Single by Saint Etienne

from the album So Tough
- A-side: "People Get Real"
- B-side: "Scene 93"
- Released: May 1992
- Genre: House; dance pop;
- Length: 3:17
- Label: Heavenly Records - HVN15
- Songwriter(s): Stanley/Wiggs

Saint Etienne singles chronology
| "Nothing Can Stop Us" (1991) | "Join Our Club" (1992) | "Avenue" (1992) |

= Join Our Club =

"Join Our Club" is a song by English musical group Saint Etienne, released by Heavenly Records in May 1992 as a double-A side with "People Get Real".

Saint Etienne wrote the song after the label refused to release "People Get Real" as a single. The band deliberately tried to write the most commercial song they could, and it ultimately reached number 21 in the UK Top 40. The lyric alludes to a number of other songs, some recent hits at the time it was written (e.g. "Smells Like Teen Spirit", “Justified and Ancient,” “We Got a Love Thang”), others older favourites of the group (including Stevie Wonder's "Don't You Worry 'bout a Thing" - coincidentally, a hit cover version for Incognito the following month - and The Lovin' Spoonful's "Do You Believe in Magic", which like "Join Our Club" itself is a celebration of the pleasure of listening to music, and whose title is used as a recurring hook).

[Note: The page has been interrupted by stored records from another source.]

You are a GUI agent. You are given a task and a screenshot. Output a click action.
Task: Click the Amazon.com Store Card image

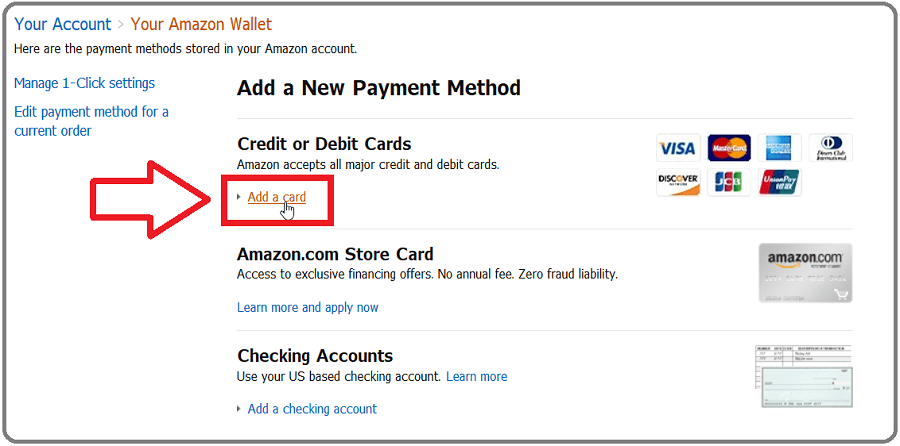point(804,273)

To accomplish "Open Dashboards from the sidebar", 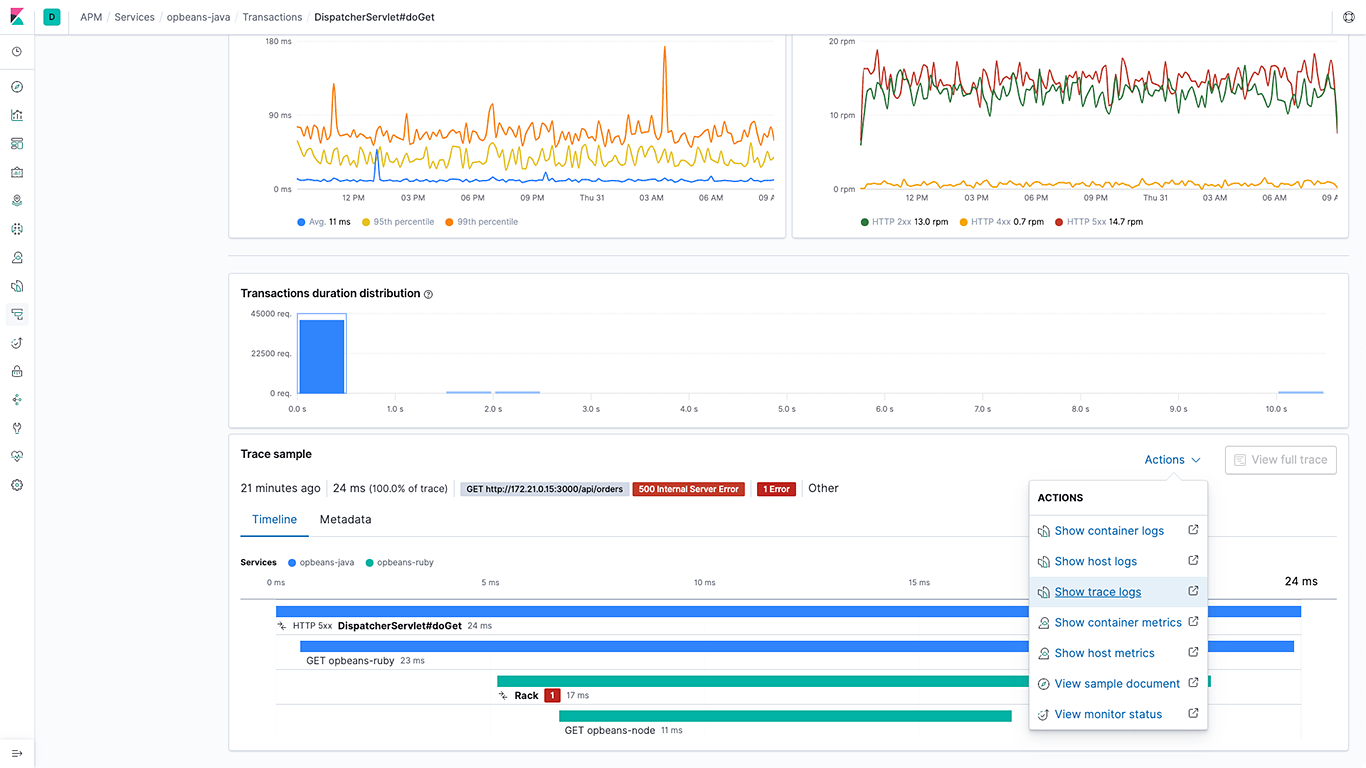I will [x=16, y=143].
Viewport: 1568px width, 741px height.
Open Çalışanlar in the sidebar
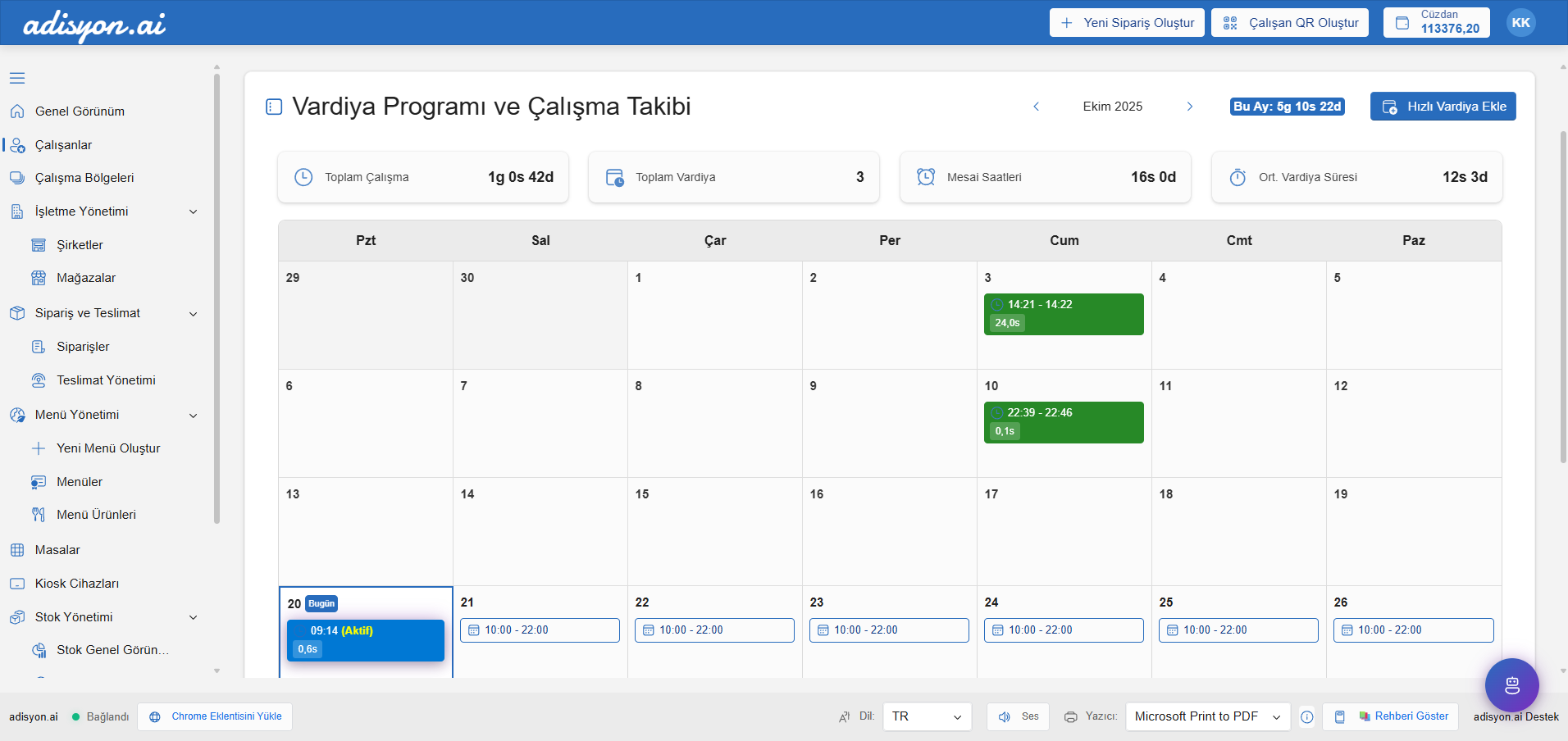[x=63, y=145]
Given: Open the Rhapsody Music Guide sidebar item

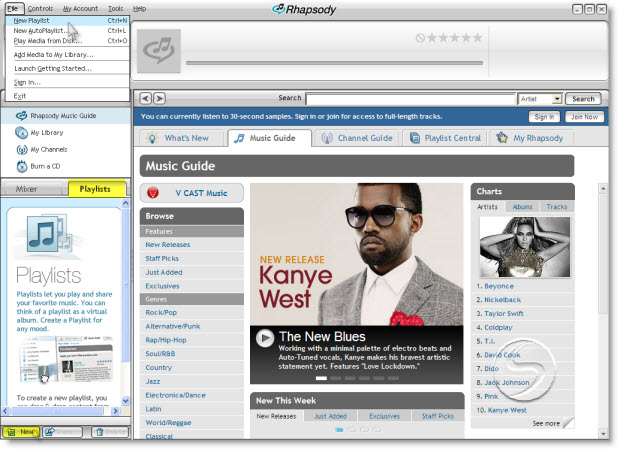Looking at the screenshot, I should pyautogui.click(x=62, y=116).
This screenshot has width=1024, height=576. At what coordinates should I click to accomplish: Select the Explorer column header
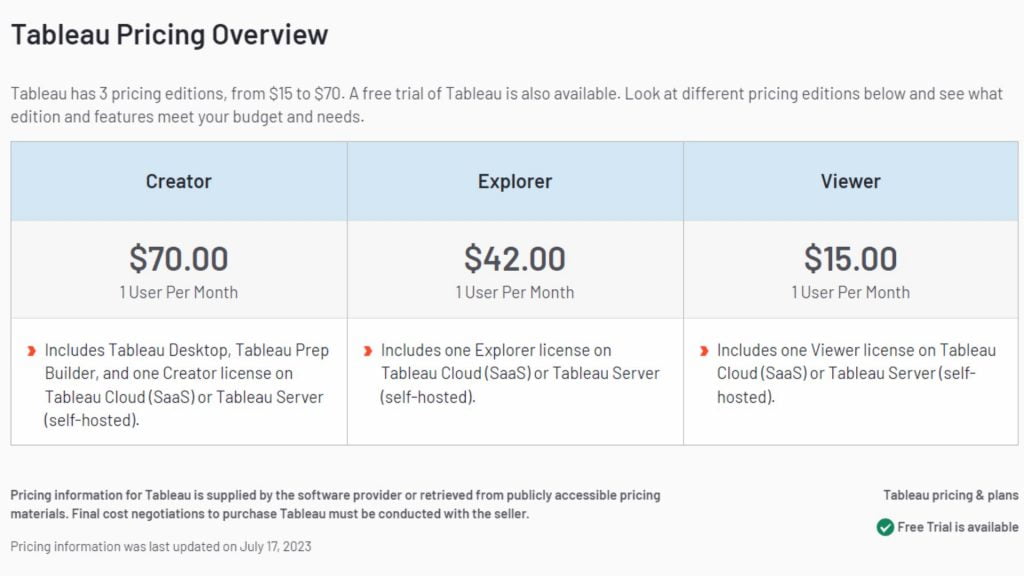[515, 181]
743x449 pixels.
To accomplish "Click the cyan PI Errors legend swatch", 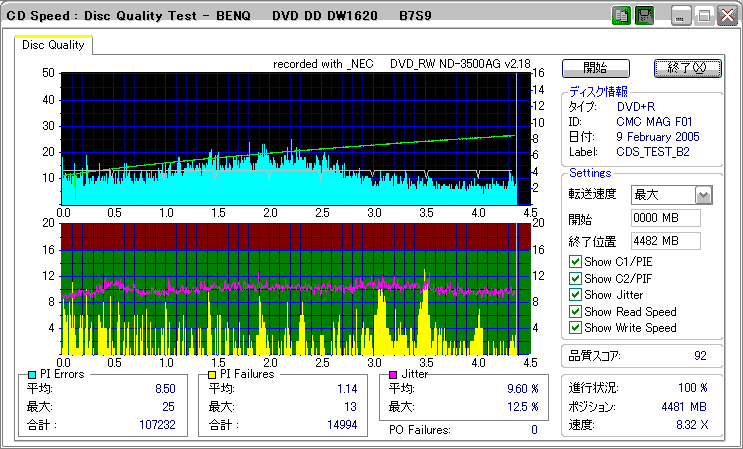I will coord(32,374).
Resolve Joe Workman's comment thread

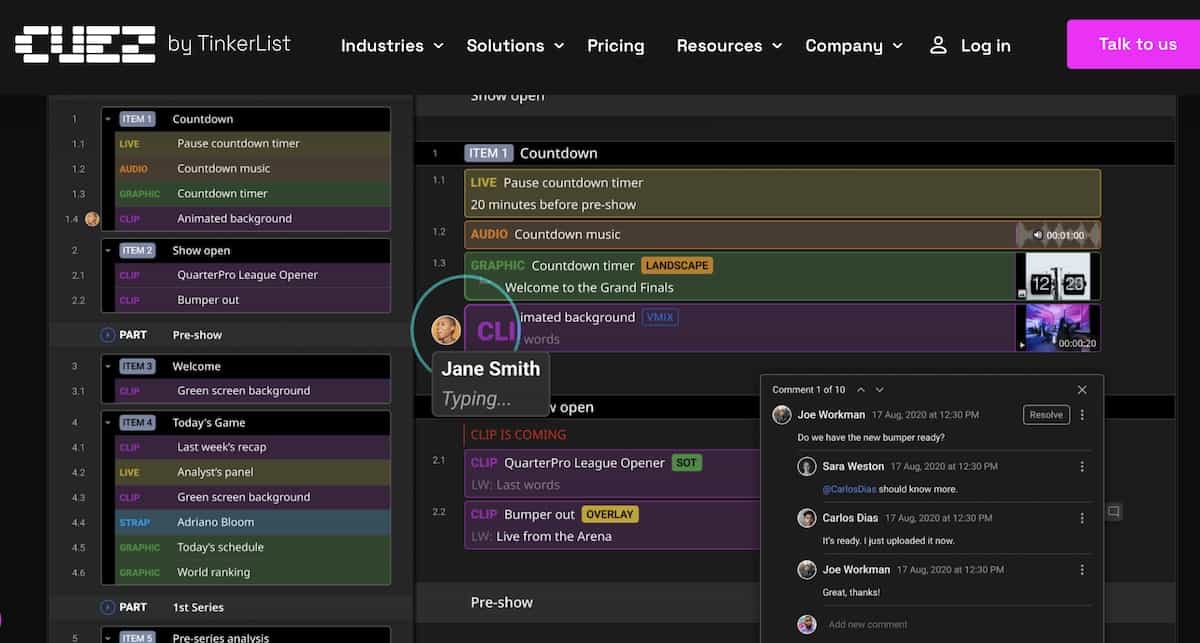[x=1046, y=415]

In the UK, it was a between-album single, released between Foxbase Alpha and So Tough. "Join Our Club" appeared on the US version of So Tough (the announcer’s intro mention the “Chicken Soup Mix” with a chuckle), while "People Get Real" appeared on the US release of Foxbase Alpha. Both later were included on You Need a Mess of Help to Stand Alone, a b-side collection in the UK.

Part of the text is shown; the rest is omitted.